Rescue of cytotoxic function in the CD8alpha knockout mouse by removal of MHC class II.

CD8 plays an important role in the activity of cytolytic T cells (CTL). However, whether or not CD8 is required for the development of CTL has not been clearly determined. Cytotoxic activity in the CD8alpha knockout mouse is difficult to induce, and has only been demonstrated against allogenic MHC targets. The lack of cytotoxicity may result from impaired lineage commitment of CTL in the absence of CD8, or diminished competitiveness during selection against (unimpaired) development of CD4(+) T cells on MHC class II (MHC II). To differentiate between these possibilities, we have generated a double-knockout mouse (MHC II(-/-)CD8alpha(-/-)).

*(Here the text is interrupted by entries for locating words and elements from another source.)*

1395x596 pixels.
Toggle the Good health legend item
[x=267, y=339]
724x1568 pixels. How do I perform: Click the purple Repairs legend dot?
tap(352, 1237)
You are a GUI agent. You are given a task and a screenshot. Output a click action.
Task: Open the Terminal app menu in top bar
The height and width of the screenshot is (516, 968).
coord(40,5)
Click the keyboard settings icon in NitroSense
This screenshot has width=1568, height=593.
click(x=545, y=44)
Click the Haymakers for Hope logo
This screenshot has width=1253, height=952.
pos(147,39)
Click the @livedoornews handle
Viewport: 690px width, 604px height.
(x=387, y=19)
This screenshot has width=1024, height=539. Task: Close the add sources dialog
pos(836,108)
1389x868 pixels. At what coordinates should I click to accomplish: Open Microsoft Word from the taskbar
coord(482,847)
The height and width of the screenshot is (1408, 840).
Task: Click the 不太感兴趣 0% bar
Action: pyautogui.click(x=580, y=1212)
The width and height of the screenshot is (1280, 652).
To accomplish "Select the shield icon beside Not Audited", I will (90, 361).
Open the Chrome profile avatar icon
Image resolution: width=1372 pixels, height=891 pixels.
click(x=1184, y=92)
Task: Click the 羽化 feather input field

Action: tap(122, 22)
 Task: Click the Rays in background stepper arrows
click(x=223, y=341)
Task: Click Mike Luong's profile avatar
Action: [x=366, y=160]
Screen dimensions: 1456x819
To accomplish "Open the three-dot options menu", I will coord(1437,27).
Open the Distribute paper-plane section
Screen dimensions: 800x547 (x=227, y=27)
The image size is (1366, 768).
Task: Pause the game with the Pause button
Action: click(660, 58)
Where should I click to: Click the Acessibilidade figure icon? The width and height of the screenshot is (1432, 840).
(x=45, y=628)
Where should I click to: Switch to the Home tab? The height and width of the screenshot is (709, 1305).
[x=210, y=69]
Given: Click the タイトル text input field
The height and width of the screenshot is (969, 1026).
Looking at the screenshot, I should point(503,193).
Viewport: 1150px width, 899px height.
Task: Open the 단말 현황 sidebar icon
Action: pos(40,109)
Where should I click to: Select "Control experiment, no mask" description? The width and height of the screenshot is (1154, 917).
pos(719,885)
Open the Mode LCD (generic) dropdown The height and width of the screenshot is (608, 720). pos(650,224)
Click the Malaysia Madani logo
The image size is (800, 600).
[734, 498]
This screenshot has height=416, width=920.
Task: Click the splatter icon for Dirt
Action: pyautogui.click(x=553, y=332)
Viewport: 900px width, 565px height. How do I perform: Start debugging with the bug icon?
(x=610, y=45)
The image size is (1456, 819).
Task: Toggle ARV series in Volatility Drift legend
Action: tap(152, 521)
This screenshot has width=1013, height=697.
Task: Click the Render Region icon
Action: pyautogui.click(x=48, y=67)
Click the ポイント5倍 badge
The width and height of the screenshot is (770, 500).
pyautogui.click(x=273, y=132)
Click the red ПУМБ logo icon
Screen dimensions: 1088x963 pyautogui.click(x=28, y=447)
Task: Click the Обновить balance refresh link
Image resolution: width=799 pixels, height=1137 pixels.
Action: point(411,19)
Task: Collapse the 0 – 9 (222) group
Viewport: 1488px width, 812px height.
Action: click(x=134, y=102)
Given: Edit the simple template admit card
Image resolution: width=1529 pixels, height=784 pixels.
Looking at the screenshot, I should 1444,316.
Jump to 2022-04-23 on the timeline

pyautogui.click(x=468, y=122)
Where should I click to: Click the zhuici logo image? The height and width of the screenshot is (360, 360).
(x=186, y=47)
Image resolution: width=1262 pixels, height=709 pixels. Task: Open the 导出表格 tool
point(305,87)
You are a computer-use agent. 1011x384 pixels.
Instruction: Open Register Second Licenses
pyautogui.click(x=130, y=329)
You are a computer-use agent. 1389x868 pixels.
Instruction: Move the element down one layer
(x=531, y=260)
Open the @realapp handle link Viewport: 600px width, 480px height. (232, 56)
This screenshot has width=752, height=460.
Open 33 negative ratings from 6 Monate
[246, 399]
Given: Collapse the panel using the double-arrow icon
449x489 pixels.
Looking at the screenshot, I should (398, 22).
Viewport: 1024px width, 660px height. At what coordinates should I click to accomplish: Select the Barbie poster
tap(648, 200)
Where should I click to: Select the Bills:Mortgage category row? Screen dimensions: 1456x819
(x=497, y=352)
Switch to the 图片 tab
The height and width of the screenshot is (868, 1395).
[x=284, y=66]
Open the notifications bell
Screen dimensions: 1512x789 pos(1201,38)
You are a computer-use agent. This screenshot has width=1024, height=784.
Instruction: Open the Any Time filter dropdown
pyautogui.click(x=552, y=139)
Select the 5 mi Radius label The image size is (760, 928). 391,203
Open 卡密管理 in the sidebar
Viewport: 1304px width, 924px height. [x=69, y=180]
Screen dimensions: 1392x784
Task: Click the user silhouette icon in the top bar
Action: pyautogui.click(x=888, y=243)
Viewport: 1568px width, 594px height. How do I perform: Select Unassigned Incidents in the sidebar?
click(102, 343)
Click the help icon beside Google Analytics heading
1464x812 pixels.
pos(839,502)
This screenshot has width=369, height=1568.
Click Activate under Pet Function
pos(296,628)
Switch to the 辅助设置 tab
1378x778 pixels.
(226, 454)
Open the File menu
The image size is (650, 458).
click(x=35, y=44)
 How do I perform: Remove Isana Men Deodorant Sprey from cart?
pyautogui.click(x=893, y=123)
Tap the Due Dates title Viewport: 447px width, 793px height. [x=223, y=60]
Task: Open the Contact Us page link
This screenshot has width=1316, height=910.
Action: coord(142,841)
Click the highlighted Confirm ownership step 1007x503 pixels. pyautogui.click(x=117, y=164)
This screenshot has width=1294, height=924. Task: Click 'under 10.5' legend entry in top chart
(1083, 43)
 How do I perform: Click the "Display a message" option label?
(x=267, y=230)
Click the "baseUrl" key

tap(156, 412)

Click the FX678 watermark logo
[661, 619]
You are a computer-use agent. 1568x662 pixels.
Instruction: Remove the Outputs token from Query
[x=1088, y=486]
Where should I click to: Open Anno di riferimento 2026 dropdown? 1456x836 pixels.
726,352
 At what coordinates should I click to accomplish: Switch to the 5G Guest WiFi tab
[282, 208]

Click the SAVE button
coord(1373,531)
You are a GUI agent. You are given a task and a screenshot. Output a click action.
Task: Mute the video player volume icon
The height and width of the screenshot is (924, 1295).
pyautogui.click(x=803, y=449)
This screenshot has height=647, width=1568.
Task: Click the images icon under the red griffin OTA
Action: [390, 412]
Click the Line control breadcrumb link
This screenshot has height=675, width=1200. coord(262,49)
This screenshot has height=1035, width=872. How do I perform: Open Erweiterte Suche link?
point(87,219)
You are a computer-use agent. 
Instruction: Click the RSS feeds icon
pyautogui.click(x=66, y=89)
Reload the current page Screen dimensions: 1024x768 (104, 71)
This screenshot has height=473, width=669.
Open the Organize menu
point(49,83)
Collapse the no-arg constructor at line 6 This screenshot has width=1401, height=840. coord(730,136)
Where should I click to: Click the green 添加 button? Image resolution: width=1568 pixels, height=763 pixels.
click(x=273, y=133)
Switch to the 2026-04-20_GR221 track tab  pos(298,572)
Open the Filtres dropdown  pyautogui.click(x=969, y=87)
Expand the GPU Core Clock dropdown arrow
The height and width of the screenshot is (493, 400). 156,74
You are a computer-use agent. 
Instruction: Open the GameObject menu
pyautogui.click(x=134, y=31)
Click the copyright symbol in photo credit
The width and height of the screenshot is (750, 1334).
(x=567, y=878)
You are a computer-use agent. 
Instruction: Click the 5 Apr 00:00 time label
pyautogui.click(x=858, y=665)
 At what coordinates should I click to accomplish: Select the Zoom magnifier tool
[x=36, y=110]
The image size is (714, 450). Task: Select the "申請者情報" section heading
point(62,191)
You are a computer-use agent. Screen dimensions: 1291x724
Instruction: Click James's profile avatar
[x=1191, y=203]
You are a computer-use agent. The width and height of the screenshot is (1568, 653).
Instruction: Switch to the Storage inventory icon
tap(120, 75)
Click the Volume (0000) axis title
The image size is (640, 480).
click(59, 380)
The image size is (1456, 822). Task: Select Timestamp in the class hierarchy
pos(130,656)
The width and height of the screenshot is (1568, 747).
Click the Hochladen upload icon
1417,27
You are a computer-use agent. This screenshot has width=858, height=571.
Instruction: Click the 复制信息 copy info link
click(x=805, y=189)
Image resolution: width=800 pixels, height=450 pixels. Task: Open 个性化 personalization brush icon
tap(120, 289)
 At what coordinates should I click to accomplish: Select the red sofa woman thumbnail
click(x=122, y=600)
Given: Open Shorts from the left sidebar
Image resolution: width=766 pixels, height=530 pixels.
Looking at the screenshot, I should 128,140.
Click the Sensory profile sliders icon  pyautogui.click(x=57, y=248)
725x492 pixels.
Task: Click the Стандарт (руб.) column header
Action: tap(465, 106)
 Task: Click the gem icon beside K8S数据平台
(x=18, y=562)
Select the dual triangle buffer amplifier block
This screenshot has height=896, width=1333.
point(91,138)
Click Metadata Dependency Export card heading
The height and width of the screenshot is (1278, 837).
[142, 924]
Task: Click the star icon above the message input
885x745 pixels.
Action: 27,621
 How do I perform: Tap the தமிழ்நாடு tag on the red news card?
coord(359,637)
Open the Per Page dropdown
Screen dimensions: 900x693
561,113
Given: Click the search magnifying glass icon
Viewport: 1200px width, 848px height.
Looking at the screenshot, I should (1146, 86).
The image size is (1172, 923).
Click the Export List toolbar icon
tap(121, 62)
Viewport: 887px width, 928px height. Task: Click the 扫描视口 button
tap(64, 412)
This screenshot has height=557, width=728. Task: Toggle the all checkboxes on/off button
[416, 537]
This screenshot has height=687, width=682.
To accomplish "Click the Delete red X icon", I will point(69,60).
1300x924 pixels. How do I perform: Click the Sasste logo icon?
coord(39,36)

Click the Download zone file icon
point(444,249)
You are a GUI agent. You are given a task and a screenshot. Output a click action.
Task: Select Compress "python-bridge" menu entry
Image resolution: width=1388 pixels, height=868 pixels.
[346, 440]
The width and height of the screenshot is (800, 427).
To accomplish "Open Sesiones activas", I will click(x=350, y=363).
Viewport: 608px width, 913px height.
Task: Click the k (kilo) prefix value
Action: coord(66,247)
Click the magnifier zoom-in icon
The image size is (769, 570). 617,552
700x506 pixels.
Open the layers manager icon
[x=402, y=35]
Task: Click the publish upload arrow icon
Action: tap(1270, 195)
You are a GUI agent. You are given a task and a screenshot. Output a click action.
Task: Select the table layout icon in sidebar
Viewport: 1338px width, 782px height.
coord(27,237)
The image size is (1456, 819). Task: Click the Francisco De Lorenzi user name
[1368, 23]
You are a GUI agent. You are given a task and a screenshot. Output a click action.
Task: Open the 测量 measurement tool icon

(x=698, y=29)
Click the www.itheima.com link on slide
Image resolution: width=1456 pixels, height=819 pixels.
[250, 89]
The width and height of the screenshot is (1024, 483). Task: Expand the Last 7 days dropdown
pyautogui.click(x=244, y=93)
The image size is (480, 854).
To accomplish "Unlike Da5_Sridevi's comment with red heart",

In MHC II(-/-)CD8alpha(-/-) mice, developing MHC class I (MHC I)-reactive thymocytes cannot rely upon CD8 for selection, but they also cannot be overwhelmed by efficient selection of MHC II-reactive thymocytes. In this mouse, a large, heterogeneous population of peripheral coreceptor double-negative (DN) and CD4(+) T cells develops. Peripheral DN T cells are fully functional CTL. They display cytolytic activity against allogeneic MHC, and against syngeneic MHC following lymphocytic choriomeningitis virus (LCMV) infection. Cells from LCMV-infected mice bind more MHC I tetramer at lower concentrations than their wild-type CTL counterparts. These results demonstrate unequivocally that CD8 is not required for commitment of thymocytes to the CTL lineage.